[Pixel coordinate grounding data]
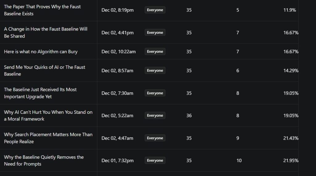Click the Dec 02, 5:22am date cell
Viewport: 316px width, 176px height.
click(117, 116)
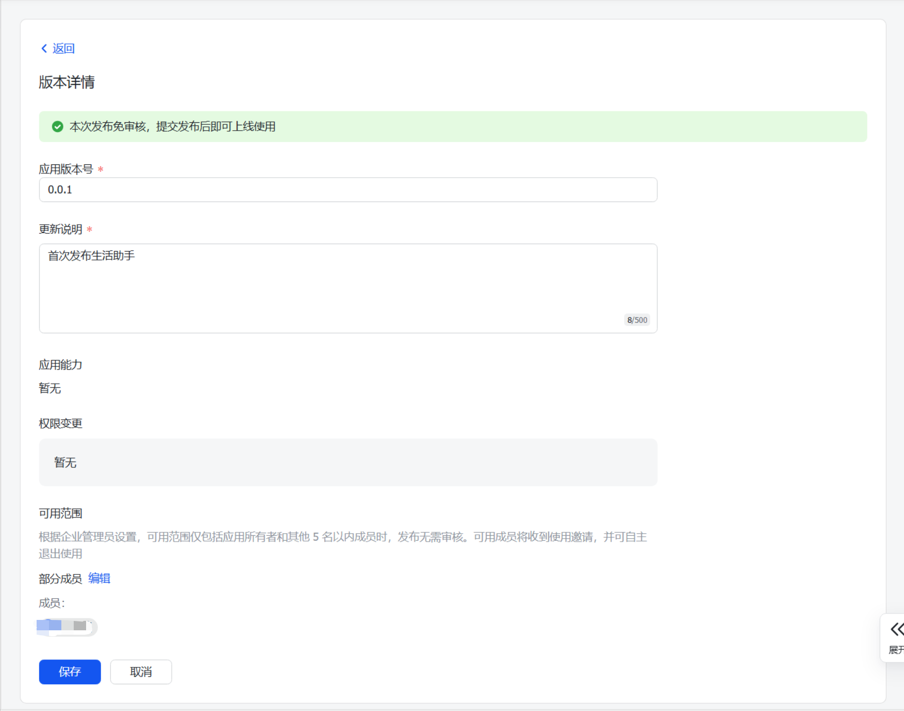Click the 版本详情 page heading

(67, 82)
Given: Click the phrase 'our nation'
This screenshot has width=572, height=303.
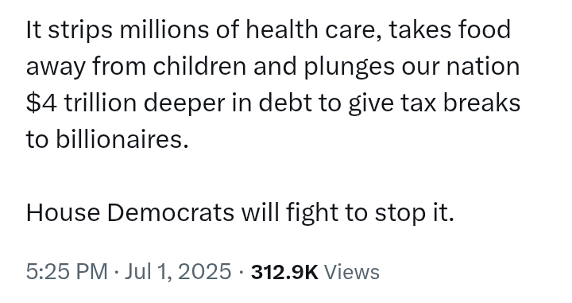Looking at the screenshot, I should 460,67.
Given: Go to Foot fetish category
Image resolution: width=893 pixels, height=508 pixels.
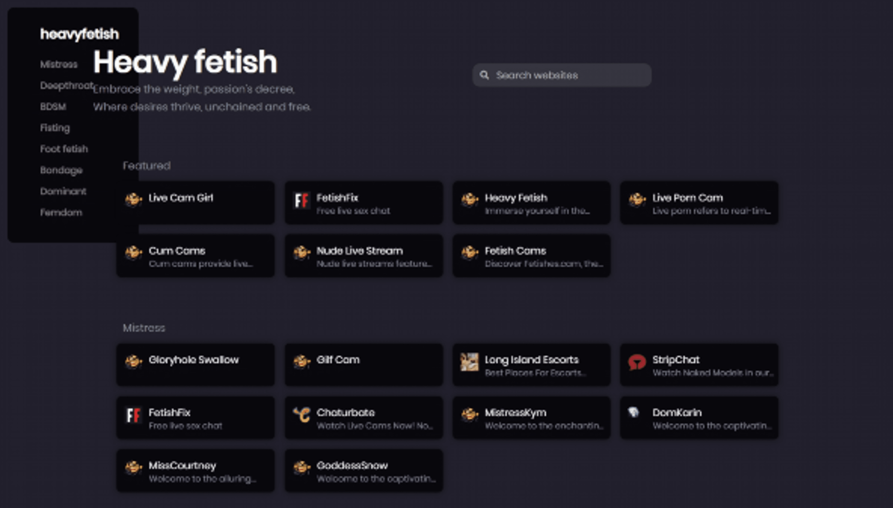Looking at the screenshot, I should (64, 149).
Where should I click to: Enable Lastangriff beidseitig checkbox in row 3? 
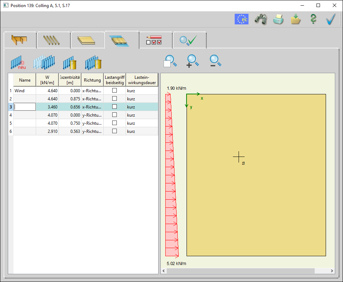pyautogui.click(x=114, y=107)
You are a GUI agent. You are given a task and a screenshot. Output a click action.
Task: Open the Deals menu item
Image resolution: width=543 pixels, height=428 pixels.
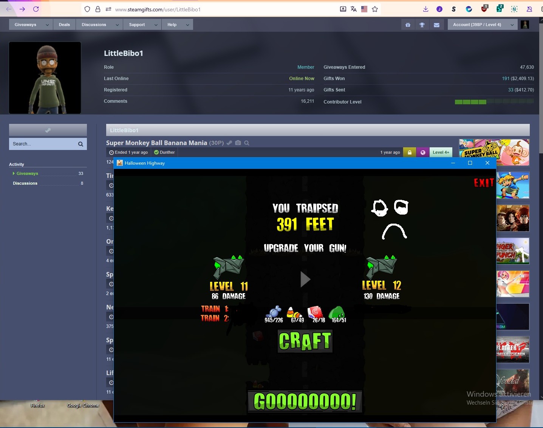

#### [TASK INSTRUCTIONS]
Only the lines from the one containing "You are a GUI" through the last line of the entries above belong in the copy; reproduce them exactly and drop every picture.

#### [SOLUTION BELOW]
You are a GUI agent. You are given a task and a screenshot. Output a click action.
Task: Open the Deals menu item
Image resolution: width=543 pixels, height=428 pixels.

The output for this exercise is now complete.